Step 3: Dealing with Gotchas
Whenever you're dealing with groups, shares, links, or any user-specified object name, you face two big potential gotchas that can cause a script to fail. The first gotcha is spaces in the name, which can cause problems if you don't structure your tokens and variable sets to handle the presence of spaces correctly. The second gotcha is the ampersand character (&) in names, which can cause the script to exit prematurely when it's interpreted as a chain of commands.
Another problem that can thwart your filtering is dealing with separators such as quotation marks that fall in less-than-ideal places. The DFSReportBuilder.bat script uses the @ symbol to encapsulate non-trivial information. As callout G shows, the code removes the double quotes and adds them back in after adding the @ symbol.
Step 4: Reorganize the Output
Whenever you're dealing with reports, the utility you're using might return output in an order that's not user friendly. A common final processing step is to arrange output numerically or alphabetically. Dfsutil.exe, like many other utilities, doesn't return links in alphabetical order. So the last step of the output filtering is to rearrange the output into a user-friendly order.
The code at callout E shows the syntax of the Sort command.
Getting DFSReportBuilder.bat Working
To get the DFSReportBuilder.bat script working in your environment, you first need to download the script by clicking the Download the Code Here button above and download the Blat.exe SMTP mail tool from http://sourceforge.net/project/showfiles.php?group_id=81910. You also need to get the Dfsutil.exe tool, which is available with the Windows Server 2003 or 2000 Support Tools. Then, work through these steps:
- Set the location of the Dfsutil.exe tool. You don't need to use double quotes.

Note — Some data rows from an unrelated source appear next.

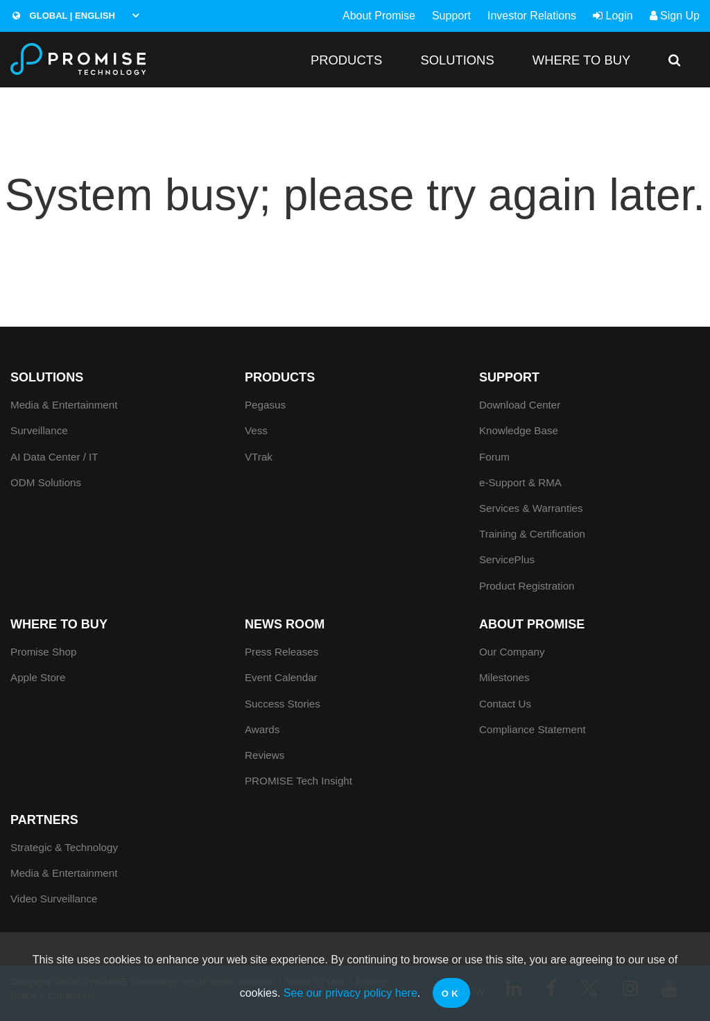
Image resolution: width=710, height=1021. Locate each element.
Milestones (504, 677)
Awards (262, 729)
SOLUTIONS (457, 60)
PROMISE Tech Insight (298, 781)
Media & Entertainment (64, 405)
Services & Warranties (531, 508)
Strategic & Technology (64, 847)
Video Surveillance (54, 898)
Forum (494, 457)
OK (452, 993)
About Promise (379, 16)
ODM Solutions (45, 482)
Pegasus (265, 405)
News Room (284, 624)
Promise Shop (43, 652)
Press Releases (281, 652)
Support (451, 16)
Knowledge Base (518, 430)
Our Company (512, 652)
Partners (44, 820)
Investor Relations (531, 16)
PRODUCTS (346, 60)
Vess (256, 430)
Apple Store (37, 677)
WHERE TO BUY (581, 60)
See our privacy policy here (350, 993)
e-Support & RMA (520, 482)
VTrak (258, 457)
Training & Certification (532, 534)
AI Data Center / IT (54, 457)
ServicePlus (507, 559)
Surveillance (39, 430)
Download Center (519, 405)
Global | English (63, 15)
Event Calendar (281, 677)
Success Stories (282, 704)
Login (613, 16)
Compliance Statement (532, 729)
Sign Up (675, 16)
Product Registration (527, 586)
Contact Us (505, 704)
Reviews (264, 755)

- Set the location of the Blat.exe tool. You don't need to use double quotes.
- Set the DFS root or roots you want to enumerate by using the Dfsutil.exe tool.
- Enter into the Blat.exe tool the email addresses of the people on your notification list. Blat expects commaseparated addresses but no spaces.
- Configure your From address for email messages.
- Configure the SMTP mail server.
Now you're ready to use the script. DFSReportBuilder.bat will help you give your systems administrators and backup operators the specific server-location information they need without making them wade through unnecessary output.